Fitting hierarchical logistic regression to large dataset

I am a molecular biologist and I am investigating the effect of genetic variants on a disease. My data consist of 2000 patients, 1000 with the disease in question (asthma) and 1000 who are healthy. A binary outcome. For each patient I have the data of 100000 variants (called SNPs), which takes on 0, 1 or 2 depending on the number of copies the individual posses of each SNP. I want to estimate the effect of each SNP, so I assign a coefficient b to each SNP using a multivariate logistic regression but each SNP is drawn from an adaptive prior, making it a hierarchical model. I am using a standard normal as a prior for b, since I expect most SNPs to have no effect on the disease. My problem is that I quickly run out of memory while fitting the model to this large dataset. I wonder if it is because my model is not constructed well enough, or if it is simply my computer which is not powerful enough (in which case I cannot do anything).

My computer specifications are: Intel® Core™ i5-7200U CPU @ 2.50GHz, with 8 GB RAM.

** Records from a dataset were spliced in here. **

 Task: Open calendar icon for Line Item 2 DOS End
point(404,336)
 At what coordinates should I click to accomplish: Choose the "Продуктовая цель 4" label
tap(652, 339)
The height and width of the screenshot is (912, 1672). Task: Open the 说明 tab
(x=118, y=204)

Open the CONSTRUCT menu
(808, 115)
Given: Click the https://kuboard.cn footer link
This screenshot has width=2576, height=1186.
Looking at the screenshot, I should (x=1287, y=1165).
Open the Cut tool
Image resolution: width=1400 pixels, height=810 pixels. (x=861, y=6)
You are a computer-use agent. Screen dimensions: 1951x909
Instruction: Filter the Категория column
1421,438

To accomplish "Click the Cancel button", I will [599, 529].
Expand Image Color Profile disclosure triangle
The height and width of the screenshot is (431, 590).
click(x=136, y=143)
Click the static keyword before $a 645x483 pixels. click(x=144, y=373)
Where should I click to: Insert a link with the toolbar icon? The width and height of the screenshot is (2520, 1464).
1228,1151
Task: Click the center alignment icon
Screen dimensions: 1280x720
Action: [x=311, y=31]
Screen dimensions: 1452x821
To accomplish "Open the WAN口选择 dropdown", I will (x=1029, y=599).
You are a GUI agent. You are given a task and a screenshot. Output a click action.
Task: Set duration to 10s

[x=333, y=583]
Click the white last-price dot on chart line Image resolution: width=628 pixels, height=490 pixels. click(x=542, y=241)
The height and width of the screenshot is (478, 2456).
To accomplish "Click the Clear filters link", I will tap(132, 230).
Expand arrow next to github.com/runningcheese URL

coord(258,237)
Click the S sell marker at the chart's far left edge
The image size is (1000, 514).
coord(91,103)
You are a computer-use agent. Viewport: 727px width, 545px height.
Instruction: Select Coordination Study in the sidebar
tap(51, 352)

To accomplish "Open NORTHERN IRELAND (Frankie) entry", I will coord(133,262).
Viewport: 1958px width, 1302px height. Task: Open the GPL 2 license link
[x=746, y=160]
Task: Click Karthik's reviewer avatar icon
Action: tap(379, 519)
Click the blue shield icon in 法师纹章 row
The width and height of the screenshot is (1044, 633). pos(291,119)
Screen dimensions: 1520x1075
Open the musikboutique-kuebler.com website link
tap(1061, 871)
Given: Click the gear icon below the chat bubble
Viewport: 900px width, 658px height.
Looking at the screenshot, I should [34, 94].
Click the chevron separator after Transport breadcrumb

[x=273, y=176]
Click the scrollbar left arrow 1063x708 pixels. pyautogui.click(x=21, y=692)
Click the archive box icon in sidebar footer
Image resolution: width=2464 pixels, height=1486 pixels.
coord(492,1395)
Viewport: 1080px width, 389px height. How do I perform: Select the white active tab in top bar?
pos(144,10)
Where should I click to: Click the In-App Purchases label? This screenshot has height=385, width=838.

I am using 500 iterations and using rstans options(mc.cores = 4), as I only have 4 cores.

Do you have any suggestions of what I could do, in order to be able to fit this model to a the large dataset described above? My model is described below:

data{
  int<lower=1> N; // Rows
  int<lower=1> M; // Columns
  
  int<lower=0, upper=1> y[N]; // Outcome variables
  matrix<lower=0, upper=2>[N, M] x; // Predictor variables
}

parameters{
  // Hyper priors
  real mu;
  real<lower=0> sigma;
  
  // Priors
  real a;
  vector[M] b;
}

model{
  // Hyper-priors
  mu ~ std_normal();
  sigma ~ cauchy(0, 5);
  
  // Priors
  a ~ normal(0, 5);
  b ~ normal(mu, sigma);
  
  // Likelihood
  y ~ bernoulli_logit(a + x * b);
}

generated quantities{
  vector[M] OR;
  OR = exp(b); // effect size of each SNP
}

If the problem is running out of memory, the easiest thing to do is to run one chain at a time. This will slow down the overall time to get the solution, but it will give you a better chance of fitting such a large dataset in your memory.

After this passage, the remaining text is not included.